• Task: Repeat word for word the stretch from the first of the rows below through the line that contains "coord(1034,485)", including that line.
::::::::::
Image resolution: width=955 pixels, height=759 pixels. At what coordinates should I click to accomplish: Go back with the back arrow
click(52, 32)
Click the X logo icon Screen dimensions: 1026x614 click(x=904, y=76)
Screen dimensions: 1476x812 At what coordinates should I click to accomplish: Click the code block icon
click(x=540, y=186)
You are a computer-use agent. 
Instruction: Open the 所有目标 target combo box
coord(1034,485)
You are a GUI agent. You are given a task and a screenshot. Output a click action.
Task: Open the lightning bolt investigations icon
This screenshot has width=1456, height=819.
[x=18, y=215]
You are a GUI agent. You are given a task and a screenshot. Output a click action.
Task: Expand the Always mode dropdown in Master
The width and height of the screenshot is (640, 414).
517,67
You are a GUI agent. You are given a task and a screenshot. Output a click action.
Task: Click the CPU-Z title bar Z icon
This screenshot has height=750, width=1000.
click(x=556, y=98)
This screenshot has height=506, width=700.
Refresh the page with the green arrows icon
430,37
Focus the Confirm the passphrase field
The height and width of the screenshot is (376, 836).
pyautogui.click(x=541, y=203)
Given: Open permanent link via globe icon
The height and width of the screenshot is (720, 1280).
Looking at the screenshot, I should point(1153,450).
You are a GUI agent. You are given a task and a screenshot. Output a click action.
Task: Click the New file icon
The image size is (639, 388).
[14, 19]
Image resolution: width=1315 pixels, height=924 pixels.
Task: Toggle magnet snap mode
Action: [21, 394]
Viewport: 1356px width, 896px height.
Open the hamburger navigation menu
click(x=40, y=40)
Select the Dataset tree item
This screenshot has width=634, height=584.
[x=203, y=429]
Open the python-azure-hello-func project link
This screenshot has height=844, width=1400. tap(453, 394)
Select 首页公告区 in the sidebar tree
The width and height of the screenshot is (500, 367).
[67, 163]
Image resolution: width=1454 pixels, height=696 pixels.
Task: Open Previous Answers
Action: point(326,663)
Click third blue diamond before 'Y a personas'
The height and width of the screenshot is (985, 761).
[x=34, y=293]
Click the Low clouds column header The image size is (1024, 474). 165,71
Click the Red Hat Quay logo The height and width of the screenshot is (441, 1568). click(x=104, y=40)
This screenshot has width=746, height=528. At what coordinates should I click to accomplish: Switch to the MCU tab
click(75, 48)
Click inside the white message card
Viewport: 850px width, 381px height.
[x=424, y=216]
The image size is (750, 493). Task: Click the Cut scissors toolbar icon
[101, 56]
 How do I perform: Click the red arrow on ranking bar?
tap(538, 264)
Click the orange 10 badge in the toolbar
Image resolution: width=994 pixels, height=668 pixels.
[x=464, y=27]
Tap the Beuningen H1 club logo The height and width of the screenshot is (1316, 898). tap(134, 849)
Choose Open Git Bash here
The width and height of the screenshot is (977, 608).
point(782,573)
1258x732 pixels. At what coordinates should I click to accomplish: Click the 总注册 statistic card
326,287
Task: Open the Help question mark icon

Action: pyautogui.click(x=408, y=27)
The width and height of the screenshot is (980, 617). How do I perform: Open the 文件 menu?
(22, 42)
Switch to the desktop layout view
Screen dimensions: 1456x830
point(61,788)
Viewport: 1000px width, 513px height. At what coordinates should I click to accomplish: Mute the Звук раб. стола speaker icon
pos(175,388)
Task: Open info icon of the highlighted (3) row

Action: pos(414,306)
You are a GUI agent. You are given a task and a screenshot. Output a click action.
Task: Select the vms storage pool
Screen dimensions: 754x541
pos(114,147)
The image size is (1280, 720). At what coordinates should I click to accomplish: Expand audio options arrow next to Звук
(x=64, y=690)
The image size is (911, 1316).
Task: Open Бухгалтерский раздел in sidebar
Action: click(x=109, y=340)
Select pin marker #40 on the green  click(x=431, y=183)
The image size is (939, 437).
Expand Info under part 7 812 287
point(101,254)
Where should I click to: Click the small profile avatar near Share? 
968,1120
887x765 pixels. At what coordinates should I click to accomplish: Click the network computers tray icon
::::::::::
• Completed task:
Image resolution: width=955 pixels, height=759 pixels. At what coordinates should I click to accomplish: Go back with the back arrow
click(52, 32)
Click the X logo icon Screen dimensions: 1026x614 click(x=904, y=76)
Screen dimensions: 1476x812 At what coordinates should I click to accomplish: Click the code block icon
click(x=540, y=186)
You are a computer-use agent. 
Instruction: Open the 所有目标 target combo box
coord(1034,485)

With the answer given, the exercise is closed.